Yield: 1-1/2 to 2 dozen.
Prep: 20 min. Bake: 20 min. + cooling
I asked my grandmother for this recipe after trying these irresistible spice cupcakes at her home. I love their creamy caramel frosting. They're such a scrumptious dessert you actually forget you're eating your vegetables, too! —Virginia LaPierre, Greensboro Bend, Vermont
Ingredients:
• 3 eggs
• 1-1/3 cups sugar
• 1/2 cup canola oil
• 1/2 cup orange juice
• 1 teaspoon almond extract
• 2-1/2 cups all-purpose flour
• 2 teaspoons ground cinnamon
• 2 teaspoons baking powder
• 1 teaspoon baking soda
• 1 teaspoon salt
• 1/2 teaspoon ground cloves
• 1-1/2 cups shredded zucchini
•
• CARAMEL FROSTING:
• 1 cup packed brown sugar
• 1/2 cup butter, cubed
• 1/4 cup 2% milk
• 1 teaspoon vanilla extract
• 1-1/2 to 2 cups confectioners' sugar
Directions:
1. In a large bowl, beat the eggs, sugar, oil, orange juice and extract. Combine dry ingredients; gradually add to egg mixture and mix well. Stir in zucchini.

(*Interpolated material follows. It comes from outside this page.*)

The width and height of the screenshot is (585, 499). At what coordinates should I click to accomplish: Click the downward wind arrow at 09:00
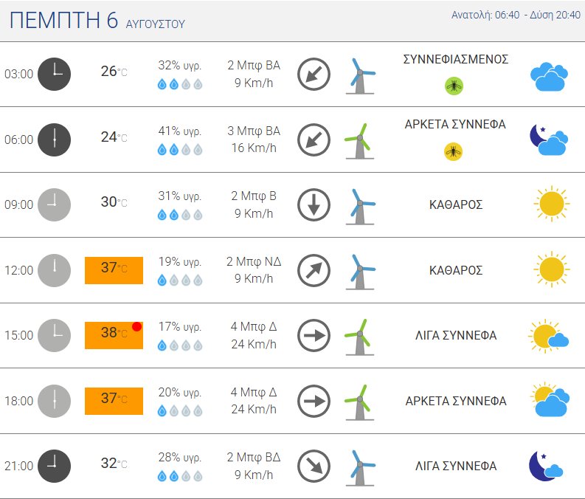(x=314, y=205)
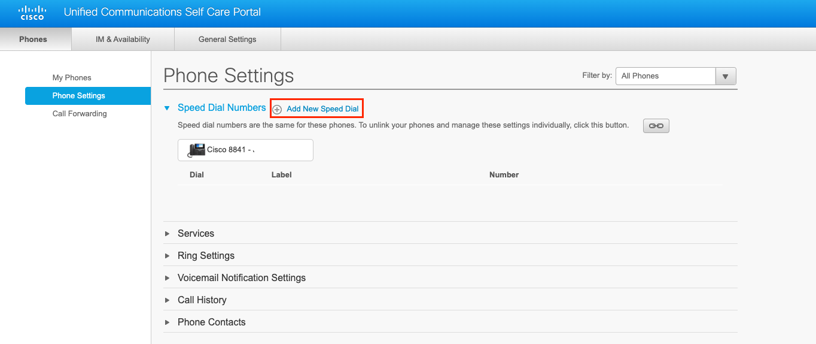Click the Filter by dropdown arrow button
This screenshot has height=344, width=816.
(725, 76)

2. Fill paper-lined muffin cups two-thirds full. Bake at 350° for 20-25 minutes or until toothpick inserted near the center comes out clean. Cool for 10 minutes before removing to a wire rack.
3. For frosting, combine the brown sugar, butter and milk in a saucepan. Bring to a boil over medium heat; cook and stir for 2 minutes or until thickened. Remove from the heat; stir in vanilla. Cool to lukewarm.
4. Gradually beat in confectioners' sugar until frosting reaches spreading consistency. Frost cupcakes.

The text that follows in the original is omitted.